§ **PROBLEM TO SOLVE**
Copy exactly, please, each line of the data below until the line that contains "This screenshot has height=619, width=895." has been copied, beginning at the top.

§ **Records excerpted from a collection**
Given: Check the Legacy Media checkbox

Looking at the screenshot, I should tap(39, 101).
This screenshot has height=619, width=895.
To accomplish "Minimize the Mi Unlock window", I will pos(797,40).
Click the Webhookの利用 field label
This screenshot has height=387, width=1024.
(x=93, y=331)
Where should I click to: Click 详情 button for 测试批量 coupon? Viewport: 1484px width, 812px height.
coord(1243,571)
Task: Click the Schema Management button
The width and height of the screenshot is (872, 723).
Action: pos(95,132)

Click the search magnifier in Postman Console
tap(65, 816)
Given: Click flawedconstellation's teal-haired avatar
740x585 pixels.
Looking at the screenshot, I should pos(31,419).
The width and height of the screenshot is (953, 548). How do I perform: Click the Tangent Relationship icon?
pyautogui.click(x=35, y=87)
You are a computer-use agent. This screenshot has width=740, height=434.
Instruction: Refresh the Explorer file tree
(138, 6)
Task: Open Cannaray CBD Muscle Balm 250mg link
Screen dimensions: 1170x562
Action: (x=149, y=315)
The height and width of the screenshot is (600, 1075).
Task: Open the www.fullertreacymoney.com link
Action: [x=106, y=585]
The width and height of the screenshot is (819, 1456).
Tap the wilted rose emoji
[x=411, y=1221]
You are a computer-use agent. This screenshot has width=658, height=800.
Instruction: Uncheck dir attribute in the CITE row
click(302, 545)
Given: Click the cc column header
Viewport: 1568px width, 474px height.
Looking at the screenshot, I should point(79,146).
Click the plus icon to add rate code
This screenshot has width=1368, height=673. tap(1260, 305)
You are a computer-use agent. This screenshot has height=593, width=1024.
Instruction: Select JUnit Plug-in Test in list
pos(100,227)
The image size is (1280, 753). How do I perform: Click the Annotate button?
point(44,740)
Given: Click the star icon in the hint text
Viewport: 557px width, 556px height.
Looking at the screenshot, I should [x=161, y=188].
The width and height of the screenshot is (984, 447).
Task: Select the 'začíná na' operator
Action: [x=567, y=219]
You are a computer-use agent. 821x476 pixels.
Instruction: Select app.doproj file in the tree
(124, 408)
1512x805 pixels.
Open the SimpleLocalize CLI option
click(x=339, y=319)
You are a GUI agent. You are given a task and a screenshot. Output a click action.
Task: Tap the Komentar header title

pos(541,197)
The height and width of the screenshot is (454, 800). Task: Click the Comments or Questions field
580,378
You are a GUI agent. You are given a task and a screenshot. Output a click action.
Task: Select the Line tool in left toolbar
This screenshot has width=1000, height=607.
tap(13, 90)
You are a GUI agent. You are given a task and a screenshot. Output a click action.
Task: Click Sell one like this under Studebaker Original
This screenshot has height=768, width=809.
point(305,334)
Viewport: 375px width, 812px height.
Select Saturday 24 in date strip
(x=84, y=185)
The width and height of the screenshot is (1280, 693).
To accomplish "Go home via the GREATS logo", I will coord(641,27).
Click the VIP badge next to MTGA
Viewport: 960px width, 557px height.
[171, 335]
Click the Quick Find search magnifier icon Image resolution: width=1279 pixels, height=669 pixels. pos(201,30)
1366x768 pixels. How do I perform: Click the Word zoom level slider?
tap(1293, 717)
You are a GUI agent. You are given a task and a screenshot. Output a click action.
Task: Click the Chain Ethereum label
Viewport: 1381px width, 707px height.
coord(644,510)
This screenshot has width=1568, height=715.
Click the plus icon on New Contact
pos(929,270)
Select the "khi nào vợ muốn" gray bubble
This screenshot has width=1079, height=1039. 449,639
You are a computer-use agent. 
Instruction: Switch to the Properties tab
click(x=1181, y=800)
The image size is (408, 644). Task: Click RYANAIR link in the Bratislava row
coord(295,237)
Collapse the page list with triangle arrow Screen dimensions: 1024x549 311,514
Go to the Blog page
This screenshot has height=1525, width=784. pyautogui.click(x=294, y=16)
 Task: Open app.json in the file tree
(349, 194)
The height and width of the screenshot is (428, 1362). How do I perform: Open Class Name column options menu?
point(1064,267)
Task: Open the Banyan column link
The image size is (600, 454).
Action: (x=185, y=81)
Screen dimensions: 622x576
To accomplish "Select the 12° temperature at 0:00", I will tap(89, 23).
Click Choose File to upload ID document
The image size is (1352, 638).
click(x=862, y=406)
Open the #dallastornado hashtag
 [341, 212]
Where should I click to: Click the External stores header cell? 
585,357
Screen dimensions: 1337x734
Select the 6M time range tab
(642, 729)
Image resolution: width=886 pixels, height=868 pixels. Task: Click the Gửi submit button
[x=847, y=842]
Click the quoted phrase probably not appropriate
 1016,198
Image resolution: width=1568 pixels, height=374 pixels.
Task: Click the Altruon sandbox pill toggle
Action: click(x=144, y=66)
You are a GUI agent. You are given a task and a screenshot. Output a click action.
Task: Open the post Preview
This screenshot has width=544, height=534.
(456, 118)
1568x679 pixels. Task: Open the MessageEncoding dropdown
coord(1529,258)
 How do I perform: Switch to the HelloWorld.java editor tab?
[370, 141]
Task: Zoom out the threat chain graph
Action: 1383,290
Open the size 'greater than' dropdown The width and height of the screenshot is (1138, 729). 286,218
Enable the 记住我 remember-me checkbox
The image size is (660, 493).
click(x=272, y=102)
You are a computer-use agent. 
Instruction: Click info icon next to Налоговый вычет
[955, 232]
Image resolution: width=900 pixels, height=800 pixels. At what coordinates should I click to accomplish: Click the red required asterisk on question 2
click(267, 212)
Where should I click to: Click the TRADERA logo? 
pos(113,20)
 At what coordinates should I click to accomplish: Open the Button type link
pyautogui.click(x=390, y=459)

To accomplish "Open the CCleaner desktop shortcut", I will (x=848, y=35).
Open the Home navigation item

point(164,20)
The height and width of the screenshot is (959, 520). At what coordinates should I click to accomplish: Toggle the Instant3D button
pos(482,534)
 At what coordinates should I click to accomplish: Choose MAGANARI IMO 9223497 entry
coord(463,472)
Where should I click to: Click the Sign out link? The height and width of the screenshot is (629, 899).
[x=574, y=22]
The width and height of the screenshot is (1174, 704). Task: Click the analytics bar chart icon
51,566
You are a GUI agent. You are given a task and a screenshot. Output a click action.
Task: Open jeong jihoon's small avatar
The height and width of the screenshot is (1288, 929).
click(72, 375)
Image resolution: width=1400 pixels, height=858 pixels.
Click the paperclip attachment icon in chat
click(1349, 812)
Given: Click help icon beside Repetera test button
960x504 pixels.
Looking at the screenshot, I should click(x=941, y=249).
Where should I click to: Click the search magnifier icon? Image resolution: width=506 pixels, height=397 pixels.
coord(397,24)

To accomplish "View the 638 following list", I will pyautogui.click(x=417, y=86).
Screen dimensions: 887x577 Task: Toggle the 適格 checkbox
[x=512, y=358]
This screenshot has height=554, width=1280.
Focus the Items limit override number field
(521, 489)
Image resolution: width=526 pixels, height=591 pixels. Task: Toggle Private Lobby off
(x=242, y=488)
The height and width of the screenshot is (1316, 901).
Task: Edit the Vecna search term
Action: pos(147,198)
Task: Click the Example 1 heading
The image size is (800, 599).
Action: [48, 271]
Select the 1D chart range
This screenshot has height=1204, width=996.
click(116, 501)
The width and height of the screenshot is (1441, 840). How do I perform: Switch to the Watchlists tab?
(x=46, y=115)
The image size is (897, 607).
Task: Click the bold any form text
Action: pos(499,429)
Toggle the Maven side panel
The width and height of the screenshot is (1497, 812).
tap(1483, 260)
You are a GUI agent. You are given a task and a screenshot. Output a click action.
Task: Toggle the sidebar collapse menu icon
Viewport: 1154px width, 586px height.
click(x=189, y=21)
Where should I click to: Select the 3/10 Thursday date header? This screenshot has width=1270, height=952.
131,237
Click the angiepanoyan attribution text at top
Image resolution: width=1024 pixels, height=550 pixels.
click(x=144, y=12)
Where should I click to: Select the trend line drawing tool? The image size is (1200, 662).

§ **SOLUTION FOR THIS TASK**
Given: Check the Legacy Media checkbox

Looking at the screenshot, I should tap(39, 101).
This screenshot has height=619, width=895.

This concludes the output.